----- Data excerpts -----

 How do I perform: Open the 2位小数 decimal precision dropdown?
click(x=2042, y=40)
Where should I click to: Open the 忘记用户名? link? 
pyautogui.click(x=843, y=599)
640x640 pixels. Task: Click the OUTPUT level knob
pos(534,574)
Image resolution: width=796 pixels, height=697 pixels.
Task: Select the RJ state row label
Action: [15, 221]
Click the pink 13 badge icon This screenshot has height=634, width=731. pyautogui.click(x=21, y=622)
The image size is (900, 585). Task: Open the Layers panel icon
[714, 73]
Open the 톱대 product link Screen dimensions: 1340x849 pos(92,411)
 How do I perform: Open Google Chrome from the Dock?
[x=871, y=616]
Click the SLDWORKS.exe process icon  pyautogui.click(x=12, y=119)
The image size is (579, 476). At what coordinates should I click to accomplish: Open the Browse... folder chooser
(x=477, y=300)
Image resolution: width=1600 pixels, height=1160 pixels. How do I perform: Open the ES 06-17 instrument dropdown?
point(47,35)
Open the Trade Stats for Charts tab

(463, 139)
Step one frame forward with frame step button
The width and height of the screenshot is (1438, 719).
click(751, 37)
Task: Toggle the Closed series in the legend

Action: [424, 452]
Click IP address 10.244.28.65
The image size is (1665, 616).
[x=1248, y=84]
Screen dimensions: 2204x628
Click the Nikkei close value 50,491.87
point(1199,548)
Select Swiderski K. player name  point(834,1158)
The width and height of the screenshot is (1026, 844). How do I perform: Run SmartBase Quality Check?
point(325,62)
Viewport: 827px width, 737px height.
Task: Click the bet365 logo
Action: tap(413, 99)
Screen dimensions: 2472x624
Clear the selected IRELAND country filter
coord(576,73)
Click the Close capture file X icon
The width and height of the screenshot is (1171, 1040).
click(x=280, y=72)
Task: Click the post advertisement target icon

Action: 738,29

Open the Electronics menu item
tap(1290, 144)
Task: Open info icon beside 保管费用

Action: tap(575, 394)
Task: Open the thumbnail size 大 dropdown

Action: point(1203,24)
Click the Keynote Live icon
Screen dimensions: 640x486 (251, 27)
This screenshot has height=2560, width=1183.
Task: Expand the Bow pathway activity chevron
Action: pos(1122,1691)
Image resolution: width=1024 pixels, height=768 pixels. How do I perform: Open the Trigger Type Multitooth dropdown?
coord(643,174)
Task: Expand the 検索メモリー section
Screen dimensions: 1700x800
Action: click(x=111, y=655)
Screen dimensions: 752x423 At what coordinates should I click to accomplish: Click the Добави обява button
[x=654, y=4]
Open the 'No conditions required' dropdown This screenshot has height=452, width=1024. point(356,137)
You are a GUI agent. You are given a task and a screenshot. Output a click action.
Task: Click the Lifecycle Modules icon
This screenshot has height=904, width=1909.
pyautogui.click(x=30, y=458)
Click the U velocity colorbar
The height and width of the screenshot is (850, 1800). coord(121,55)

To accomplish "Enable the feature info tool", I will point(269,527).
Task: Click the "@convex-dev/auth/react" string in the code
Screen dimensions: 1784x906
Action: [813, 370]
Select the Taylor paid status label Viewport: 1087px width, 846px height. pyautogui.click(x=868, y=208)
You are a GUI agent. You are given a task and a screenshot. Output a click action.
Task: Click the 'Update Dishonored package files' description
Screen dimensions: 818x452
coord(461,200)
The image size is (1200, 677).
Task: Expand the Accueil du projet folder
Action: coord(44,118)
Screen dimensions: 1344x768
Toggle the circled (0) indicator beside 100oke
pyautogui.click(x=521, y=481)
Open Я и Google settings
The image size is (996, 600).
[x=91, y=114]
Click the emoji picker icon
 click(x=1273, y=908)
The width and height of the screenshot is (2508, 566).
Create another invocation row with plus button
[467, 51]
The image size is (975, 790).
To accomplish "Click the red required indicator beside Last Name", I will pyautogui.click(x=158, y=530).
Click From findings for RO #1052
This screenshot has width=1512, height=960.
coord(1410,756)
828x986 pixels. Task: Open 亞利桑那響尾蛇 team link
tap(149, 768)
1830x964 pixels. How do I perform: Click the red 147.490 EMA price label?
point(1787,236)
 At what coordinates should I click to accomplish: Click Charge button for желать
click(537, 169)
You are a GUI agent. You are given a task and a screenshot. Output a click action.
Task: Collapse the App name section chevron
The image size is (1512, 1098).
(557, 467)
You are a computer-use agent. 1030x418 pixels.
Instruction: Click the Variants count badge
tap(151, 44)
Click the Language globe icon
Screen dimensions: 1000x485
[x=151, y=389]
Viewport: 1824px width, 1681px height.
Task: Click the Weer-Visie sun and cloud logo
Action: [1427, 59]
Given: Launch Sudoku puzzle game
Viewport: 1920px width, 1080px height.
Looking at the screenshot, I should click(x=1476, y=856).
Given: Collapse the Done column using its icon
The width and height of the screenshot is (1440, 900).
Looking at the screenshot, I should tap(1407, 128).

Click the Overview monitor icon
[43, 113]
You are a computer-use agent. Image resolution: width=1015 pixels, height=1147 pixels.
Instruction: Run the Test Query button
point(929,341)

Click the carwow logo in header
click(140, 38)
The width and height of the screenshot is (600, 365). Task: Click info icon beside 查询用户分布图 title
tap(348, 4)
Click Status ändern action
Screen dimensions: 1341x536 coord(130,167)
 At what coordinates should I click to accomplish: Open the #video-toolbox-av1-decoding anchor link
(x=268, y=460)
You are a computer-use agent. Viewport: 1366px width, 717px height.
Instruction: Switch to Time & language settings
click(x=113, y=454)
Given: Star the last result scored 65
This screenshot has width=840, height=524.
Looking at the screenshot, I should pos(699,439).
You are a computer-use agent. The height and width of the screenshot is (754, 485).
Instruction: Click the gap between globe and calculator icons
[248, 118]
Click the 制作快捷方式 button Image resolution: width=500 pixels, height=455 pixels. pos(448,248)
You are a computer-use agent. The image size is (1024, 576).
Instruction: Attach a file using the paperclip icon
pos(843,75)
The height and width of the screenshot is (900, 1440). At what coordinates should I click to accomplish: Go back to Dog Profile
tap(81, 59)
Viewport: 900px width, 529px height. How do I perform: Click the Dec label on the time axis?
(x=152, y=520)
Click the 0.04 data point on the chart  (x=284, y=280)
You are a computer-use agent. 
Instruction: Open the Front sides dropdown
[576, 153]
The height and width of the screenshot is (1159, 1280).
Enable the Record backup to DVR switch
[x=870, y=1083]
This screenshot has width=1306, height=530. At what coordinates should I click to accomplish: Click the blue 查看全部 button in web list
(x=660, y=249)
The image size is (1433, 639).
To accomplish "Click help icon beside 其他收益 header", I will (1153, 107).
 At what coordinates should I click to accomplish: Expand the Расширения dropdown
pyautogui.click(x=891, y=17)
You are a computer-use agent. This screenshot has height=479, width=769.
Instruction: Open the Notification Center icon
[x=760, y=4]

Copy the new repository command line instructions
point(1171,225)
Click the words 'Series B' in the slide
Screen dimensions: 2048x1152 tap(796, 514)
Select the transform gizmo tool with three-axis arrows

-----

**Requirement**
If a line of the data above holds the string "will", count it, then give only the final number.

**Problem solution**
3